VII. KESIMPULAN Polifenoloksidase merupakan enzim penyebab kecoklatan. Semakin lama proses blansing maka warna bahan akan semakin cerah, karena blansing dapat berguna untuk menghilangkan kotoran-kotoran yang menempel ada sampel. Semakin lama proses blansing maka tekstur bahan akan semakin lunak karena terjadi pelunakan jaringan Semakin lama proses blansing maka aroma bahan akan semakin menyengat Sampel yang tidak mendapatkan apa pun akan memiliki nilai bilangan peroksida yang tinggi, karena enzim polifenoloksidase dalam sampel tersebut masih aktif.

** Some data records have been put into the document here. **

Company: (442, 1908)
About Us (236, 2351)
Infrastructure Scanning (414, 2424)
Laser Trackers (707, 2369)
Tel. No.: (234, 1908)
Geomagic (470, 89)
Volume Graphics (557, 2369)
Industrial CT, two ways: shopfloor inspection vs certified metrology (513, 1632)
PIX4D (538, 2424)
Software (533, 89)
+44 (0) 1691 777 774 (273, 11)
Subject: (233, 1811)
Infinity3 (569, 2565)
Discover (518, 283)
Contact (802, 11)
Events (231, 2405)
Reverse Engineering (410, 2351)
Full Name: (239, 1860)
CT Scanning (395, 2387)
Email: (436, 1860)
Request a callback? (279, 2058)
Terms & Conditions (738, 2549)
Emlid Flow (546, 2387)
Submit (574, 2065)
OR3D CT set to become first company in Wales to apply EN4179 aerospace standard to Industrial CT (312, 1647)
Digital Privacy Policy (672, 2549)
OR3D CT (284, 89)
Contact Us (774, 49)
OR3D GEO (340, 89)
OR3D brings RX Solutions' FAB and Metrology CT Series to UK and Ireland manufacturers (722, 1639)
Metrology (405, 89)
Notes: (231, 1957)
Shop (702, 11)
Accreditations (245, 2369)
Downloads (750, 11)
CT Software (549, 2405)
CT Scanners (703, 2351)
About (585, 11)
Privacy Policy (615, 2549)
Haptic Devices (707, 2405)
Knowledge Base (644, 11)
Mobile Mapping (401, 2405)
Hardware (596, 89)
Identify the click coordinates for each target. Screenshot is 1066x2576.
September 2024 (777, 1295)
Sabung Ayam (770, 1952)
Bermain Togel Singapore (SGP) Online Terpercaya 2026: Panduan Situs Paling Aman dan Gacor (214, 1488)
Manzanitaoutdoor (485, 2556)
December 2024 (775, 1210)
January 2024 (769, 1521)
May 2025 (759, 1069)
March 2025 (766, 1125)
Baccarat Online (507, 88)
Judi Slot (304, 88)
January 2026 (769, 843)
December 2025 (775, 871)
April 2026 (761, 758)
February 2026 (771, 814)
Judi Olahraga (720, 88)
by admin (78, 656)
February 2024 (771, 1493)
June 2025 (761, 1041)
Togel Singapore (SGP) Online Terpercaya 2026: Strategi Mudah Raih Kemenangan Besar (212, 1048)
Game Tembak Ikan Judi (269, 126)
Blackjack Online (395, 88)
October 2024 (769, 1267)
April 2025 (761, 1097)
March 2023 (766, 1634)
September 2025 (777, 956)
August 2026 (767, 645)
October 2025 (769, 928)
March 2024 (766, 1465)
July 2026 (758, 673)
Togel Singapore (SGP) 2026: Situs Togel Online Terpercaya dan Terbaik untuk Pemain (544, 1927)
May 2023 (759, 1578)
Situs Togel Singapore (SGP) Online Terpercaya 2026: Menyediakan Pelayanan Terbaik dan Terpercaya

DAFTAR PUSTAKA Herudiyanto, Marlen S. 2006. Pengantar Teknologi Pengolahan Pangan. Penerbit : Widya Padjajaran. Bandung Tjahjadi, Carmencita. 2008. Pengantar Teknologi Pangan (Volume I). Jurusan Teknologi Industri Pangan. Fakultas Teknologi Industri Pertanian. Universitas Padjajaran. Jatinangor Winarno, F.G. 1982. Kimia Pangan dan Gizi. Penerbit : PT Gramedia Pustaka Utama. Jakarta
Jawaban Pertanyaan 1. Apa sebabnya inaktivasi enzim penting dalam proses pengolahan sayuran dan buah-buahan? Inaktivasi enzim penting dalam pengolahan sayuran dan buah-buahan dengan tujuan agar tidak terjadi pencoklatan enzimatis oleh polifenol-oksidase, ketengikan oleh enzim lipoksigenase, oksidasi vitamin C oleh ascorbic acid oksidase, penguraian protein oleh poligalakturonase dan pectin-metilesterase, dan konversi patu menjadi gula. 2. Untuk apa perlu dilakukan uji peroksidase untuk kecukupan blansing? Faktor apa saja yang kiranya dapat mempengaruhi lama blansing? Enzim peroksidase katalase adalah indikator kecukupan blansing karena enzim peroksidase katalase merupakan enzim paling tahan panas sehingga jika enzim ini sudah tidak aktif berarti sama halnya dengan enzim lain, khususnya enzim pembusuk. Faktor yang mempengaruhi lama blansing antara lain: jenis bahan, ukuran bentuk bahan, suhu, rasio air dalam bahan, ketebalan tumpukan bahan dan medium blansing.